Due to the pandemic and greater tech adoption, Match Group believes singles are finally ready for one-on-one video chatting.
Perhaps paving the way for other Match-owned apps, Tinder is expected to add a video chat feature some time this year.
It’s one of “a bunch of product and marketing pivots to make sure we are helping our users navigate these crazy times,” according to Sharmistha Dubey, Match Group’s recently-appointed CEO.
Dubey addressed the timeliness of adding video to dating apps during Match Group’s first-quarter earnings call, on Wednesday.
The move was not without precedent, since Dubey said Match experimented with a one-to-one video feature back in 2011.
“We’ve made several attempts [to popularize video chat], but [they] never really got much adoption,” she said. “I do think this time, however -- as people are being forced to use it -- they’re seeing the benefits, and are likely to continue using it even after all this is over.”
During the first quarter, Match said it saw a spike in overall activity, along with a decline in consumers’ willingness to pay for its services.
Thus, while total revenue was up 17% over the past year (to $544.6 million), it still failed to meet analysts’ expectations.
“We had a great start to the year … and then, of course, COVID happened,” Dubey said on Wednesday.
The result was what Dubey called “softness in new sign-ups, and propensity to pay [for services].”
For some users, the pandemic has contributed to a sense that dating isn’t a priority at this point in their lives.
As much of the world continues to shelter in place, the health crisis has also cut into word-of-mount marketing, which Dubey said is essential for many of Match’s properties.
Overall, Dubey said that Match has also reduced its marketing spend.
“We wanted to make sure that channels that no longer made sense [where ones that] we pulled out of,” she said.
Demographically, older users have become less likely to sign up for Match’s services, according to Dubey. As such, subscriber slowdowns were most pronounced on platforms like OurTime.com, Meetic.com, and Match.com.

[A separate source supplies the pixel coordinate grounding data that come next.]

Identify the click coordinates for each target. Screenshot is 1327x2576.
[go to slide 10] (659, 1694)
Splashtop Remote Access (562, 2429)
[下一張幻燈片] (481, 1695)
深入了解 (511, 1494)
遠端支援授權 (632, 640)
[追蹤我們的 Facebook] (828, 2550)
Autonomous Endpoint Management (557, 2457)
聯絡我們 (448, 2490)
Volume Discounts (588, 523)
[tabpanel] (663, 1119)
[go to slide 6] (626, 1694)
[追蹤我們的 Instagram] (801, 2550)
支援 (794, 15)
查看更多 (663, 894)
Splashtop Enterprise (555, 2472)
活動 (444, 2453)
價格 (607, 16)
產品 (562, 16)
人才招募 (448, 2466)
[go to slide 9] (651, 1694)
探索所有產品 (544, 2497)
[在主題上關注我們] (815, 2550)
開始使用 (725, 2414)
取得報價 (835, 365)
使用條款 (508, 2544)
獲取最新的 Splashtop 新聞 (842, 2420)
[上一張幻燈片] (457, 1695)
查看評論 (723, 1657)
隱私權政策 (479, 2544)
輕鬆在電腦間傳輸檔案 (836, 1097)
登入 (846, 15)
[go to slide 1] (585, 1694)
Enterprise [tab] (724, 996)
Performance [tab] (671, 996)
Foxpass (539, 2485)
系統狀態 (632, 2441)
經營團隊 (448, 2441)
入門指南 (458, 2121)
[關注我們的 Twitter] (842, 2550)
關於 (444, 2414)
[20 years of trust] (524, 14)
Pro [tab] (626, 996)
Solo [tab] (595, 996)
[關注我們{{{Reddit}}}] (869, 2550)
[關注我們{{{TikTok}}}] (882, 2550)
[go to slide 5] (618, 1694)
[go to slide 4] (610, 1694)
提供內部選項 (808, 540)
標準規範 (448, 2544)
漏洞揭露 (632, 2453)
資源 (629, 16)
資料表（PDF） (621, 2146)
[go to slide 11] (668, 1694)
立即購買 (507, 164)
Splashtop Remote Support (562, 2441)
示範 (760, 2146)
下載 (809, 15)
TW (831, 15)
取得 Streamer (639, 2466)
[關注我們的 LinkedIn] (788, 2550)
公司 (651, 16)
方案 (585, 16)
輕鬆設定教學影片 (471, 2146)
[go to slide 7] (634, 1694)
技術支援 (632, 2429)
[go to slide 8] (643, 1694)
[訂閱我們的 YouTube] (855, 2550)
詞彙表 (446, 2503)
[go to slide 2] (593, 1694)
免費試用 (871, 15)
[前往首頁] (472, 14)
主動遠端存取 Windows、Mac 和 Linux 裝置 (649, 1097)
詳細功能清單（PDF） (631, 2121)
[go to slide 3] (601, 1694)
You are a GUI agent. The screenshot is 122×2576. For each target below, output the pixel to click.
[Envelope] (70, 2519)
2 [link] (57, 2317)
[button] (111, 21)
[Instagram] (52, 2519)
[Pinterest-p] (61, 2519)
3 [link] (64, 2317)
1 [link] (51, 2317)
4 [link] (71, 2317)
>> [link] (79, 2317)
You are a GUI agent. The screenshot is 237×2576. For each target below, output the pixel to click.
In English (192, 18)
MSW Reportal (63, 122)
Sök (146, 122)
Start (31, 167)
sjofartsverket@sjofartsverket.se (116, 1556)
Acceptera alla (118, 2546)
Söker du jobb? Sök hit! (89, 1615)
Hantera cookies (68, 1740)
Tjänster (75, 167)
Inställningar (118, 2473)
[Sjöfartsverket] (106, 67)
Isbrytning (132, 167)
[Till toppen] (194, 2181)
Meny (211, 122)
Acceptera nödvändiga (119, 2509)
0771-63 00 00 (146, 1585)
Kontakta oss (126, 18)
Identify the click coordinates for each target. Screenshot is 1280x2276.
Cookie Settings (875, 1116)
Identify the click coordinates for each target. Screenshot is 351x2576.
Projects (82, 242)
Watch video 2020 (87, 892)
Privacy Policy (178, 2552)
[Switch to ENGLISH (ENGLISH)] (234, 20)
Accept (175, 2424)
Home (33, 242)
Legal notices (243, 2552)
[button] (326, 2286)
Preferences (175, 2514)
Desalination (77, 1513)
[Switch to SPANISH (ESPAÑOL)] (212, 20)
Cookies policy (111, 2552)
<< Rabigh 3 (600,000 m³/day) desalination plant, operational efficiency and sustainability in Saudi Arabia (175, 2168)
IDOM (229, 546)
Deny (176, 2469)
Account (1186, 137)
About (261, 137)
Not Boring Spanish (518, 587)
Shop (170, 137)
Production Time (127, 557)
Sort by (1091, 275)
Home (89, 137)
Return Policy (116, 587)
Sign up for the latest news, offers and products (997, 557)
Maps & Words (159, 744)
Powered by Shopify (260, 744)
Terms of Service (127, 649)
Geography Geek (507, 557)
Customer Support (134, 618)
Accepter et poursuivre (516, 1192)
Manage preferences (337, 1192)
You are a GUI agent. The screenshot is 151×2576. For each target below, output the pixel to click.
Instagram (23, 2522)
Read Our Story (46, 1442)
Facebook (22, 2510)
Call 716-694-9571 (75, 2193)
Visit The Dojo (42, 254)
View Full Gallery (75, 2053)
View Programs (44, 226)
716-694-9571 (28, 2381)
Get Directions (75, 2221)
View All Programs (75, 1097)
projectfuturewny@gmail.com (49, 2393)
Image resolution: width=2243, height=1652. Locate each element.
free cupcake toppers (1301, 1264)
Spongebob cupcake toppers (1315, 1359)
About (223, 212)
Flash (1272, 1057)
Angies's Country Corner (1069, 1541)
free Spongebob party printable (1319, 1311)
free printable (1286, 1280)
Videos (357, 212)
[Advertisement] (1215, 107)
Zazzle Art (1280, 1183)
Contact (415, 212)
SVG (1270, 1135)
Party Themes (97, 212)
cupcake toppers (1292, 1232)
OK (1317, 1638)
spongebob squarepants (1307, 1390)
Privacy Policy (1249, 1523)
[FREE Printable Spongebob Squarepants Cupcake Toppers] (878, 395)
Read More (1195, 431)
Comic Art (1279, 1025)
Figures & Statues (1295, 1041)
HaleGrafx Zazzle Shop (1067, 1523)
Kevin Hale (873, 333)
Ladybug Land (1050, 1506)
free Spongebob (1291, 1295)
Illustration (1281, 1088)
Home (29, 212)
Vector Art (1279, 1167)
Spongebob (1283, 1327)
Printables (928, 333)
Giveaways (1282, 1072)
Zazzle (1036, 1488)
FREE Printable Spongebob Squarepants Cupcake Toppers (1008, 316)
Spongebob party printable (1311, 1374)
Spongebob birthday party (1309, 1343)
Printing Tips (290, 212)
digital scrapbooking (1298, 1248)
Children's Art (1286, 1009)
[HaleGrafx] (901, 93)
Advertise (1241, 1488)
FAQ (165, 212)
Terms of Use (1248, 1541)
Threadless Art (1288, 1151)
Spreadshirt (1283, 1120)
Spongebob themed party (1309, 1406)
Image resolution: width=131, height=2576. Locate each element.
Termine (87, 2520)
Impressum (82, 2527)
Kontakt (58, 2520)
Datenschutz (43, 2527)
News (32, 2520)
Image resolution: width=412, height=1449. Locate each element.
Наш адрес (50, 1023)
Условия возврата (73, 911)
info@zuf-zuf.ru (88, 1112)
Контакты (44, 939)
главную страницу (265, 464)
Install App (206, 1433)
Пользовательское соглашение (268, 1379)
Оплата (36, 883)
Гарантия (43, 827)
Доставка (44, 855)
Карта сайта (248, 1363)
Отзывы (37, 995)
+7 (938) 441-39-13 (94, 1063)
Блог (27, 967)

By contrast, Tinder added 1.3 million subscribers during the quarter, which represented 28% growth -- and grew direct revenue by 31% -- year-over-year.
Overall, “Engagement is up, especially among young [users], and especially among women,” Dubey said.
Going forward, the increase in women signing up for services bodes especially well for Match, she said.
As of April, all of Match’s brands experienced at least some year-over-year growth in sign-ups.
Looking back, Dubey said that most of the company’s metrics were not impacted by the health crisis until around mid-March.
By and large, she also said that the company’s roughly 1,700 employees successfully transitioned to remote work environments.
“The teams have managed to maintain their connectivity and productivity,” Dubey said.